Recorded data:
---+---
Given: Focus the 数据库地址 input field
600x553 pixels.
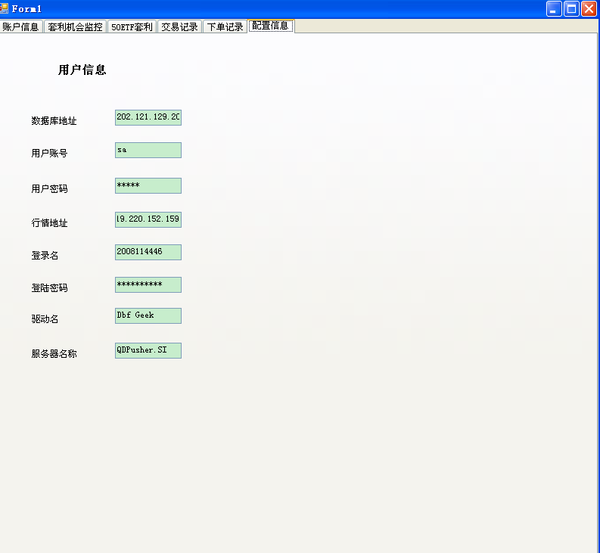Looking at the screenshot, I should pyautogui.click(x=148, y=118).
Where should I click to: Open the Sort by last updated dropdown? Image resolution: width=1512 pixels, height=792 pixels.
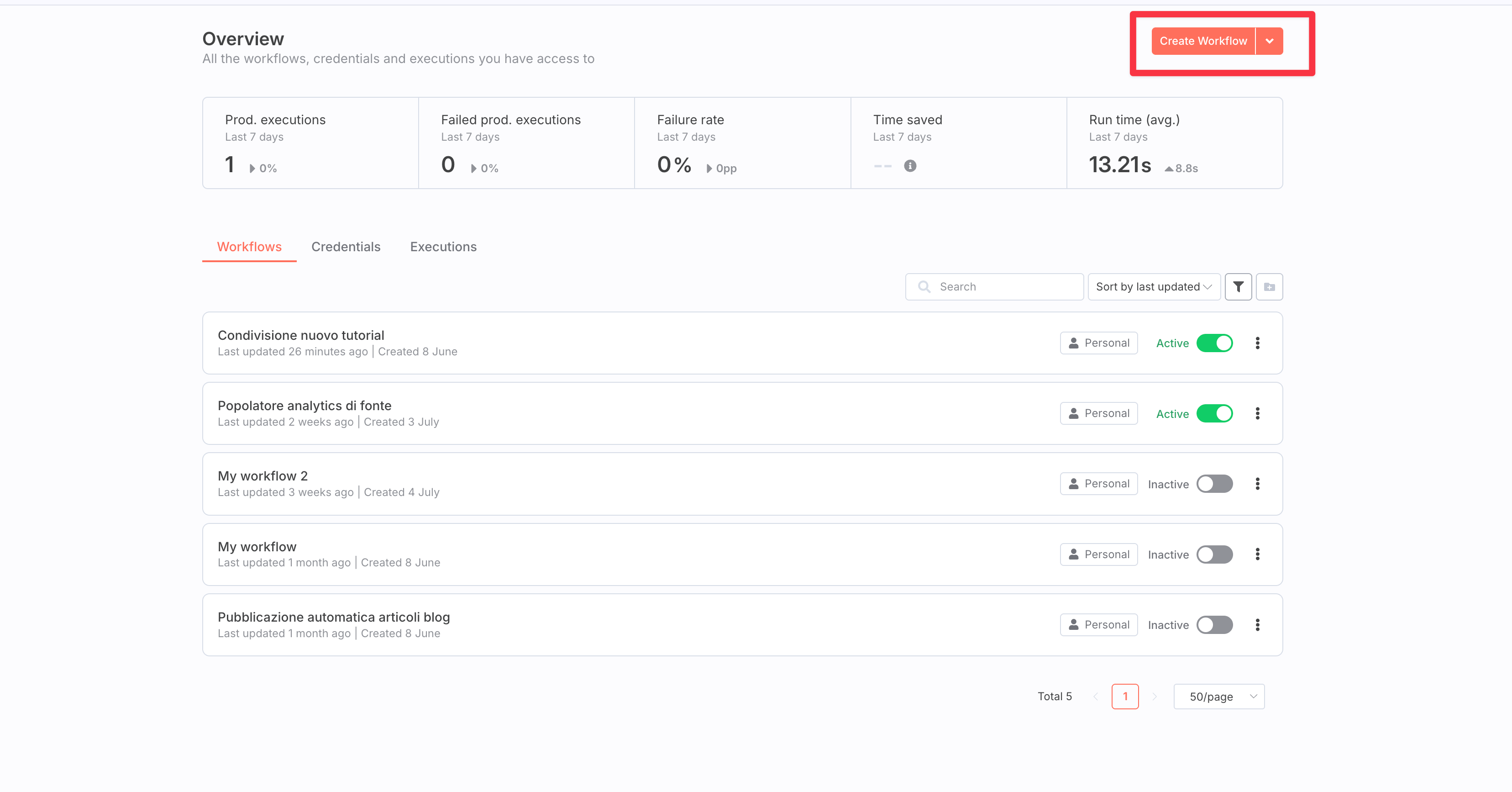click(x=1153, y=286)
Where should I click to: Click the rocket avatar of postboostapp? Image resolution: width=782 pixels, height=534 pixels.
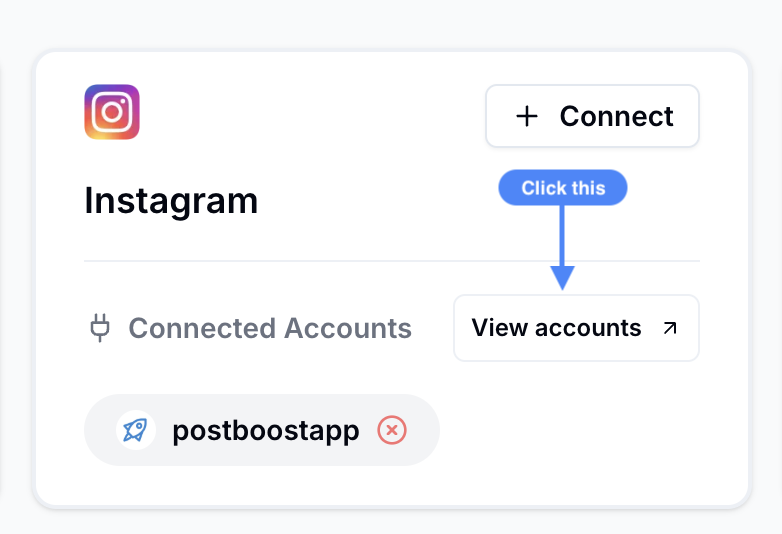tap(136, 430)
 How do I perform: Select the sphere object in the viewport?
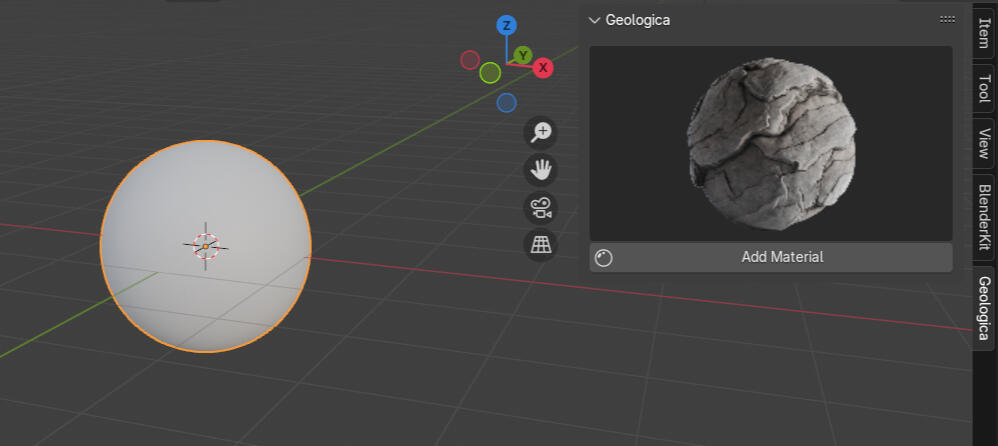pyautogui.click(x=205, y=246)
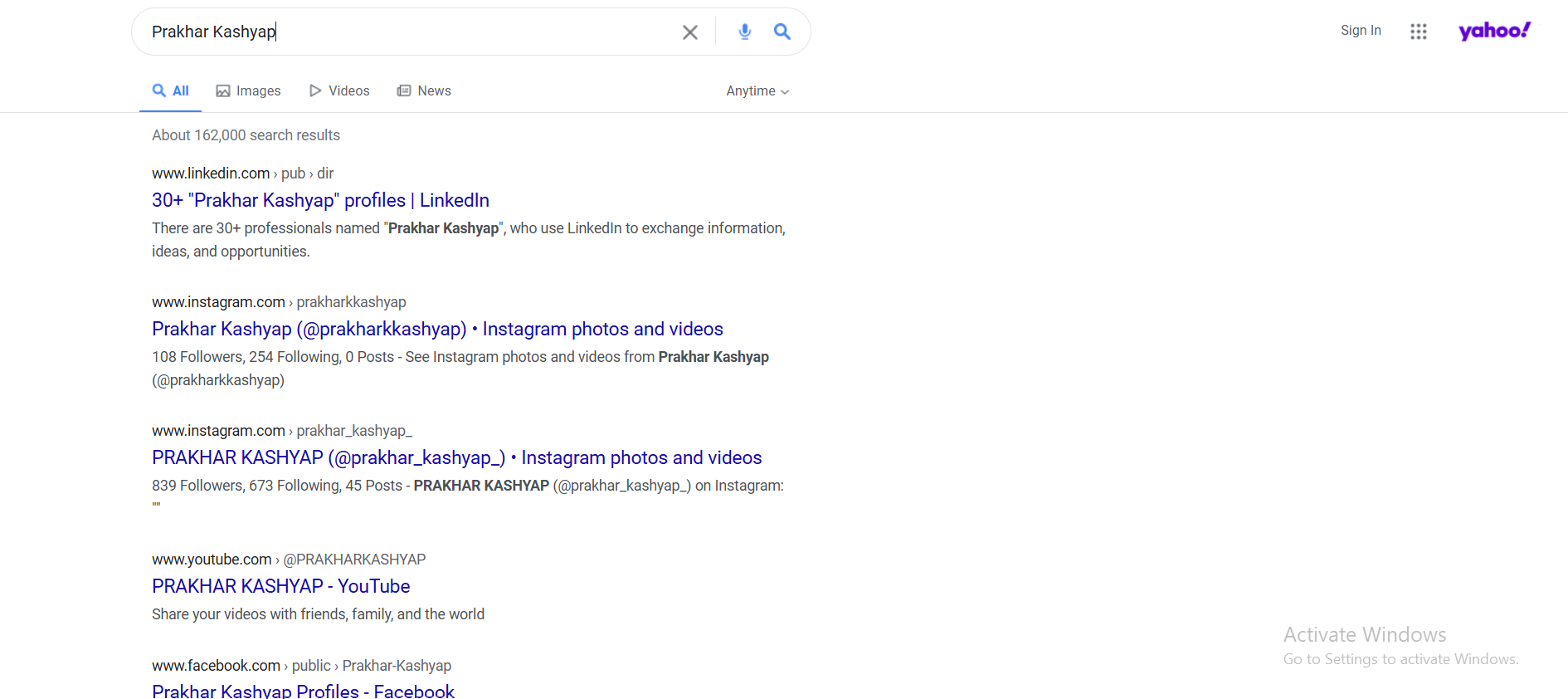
---+---
Can you write out all the material again with every "pixels" changed to "px" and nothing else altered, leaving out the pictures?

Given: Focus the 数据库地址 input field
600x553 px.
Looking at the screenshot, I should pyautogui.click(x=148, y=118).
Where should I click to: Open the Sort by last updated dropdown? Image resolution: width=1512 px, height=792 px.
click(x=1153, y=286)
Where should I click to: Click the rocket avatar of postboostapp? Image resolution: width=782 px, height=534 px.
tap(136, 430)
 How do I perform: Select the sphere object in the viewport?
pyautogui.click(x=205, y=246)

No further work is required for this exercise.